MATERIAL SUPPLIED:
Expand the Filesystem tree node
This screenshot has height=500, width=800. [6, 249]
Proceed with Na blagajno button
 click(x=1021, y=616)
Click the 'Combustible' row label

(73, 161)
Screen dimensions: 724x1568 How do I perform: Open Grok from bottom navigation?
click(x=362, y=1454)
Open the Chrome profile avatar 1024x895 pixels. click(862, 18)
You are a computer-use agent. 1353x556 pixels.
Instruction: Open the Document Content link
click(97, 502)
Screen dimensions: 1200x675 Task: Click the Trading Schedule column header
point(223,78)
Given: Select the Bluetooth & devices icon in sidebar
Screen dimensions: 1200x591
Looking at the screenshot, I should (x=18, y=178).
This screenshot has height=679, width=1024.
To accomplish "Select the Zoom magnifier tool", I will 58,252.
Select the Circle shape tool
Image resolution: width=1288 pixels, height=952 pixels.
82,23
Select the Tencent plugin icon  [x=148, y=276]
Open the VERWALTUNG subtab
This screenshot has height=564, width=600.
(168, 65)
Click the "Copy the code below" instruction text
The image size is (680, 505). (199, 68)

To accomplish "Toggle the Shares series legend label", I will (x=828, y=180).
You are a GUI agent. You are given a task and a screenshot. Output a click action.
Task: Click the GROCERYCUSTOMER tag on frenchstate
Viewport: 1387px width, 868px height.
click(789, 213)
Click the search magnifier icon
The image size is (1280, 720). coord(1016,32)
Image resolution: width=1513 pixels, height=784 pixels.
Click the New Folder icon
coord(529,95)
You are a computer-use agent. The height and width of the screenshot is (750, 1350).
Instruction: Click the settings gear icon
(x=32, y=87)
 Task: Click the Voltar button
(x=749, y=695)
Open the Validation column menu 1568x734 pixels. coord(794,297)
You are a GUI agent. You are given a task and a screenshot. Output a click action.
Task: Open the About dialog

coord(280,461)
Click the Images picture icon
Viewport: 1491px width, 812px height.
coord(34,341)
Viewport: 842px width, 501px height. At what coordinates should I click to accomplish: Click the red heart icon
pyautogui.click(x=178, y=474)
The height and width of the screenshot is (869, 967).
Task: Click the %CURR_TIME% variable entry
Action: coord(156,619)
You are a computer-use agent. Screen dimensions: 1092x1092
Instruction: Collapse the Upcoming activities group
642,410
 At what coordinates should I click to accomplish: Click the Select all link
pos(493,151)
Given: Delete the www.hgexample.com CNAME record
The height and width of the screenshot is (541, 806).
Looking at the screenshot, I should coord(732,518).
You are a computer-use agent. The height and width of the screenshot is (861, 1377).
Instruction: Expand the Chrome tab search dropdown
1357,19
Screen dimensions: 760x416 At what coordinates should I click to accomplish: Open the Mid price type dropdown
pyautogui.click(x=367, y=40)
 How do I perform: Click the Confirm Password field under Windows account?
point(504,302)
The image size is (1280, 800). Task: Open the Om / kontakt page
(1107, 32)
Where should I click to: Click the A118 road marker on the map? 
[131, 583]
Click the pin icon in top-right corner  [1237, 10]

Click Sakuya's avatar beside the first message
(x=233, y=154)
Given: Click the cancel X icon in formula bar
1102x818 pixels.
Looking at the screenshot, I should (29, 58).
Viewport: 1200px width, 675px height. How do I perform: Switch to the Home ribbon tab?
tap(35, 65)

ASSIGNED TASK:
Copy each line of the listing above that includes the word "agent".

THE ANSWER:
You are a computer-use agent. 1353x556 pixels.
You are a GUI agent. You are given a task and a screenshot. Output a click action.
You are a computer-use agent. The height and width of the screenshot is (750, 1350).
You are a GUI agent. You are given a task and a screenshot. Output a click action.
You are a computer-use agent. Screen dimensions: 1092x1092
You are a computer-use agent. The height and width of the screenshot is (861, 1377).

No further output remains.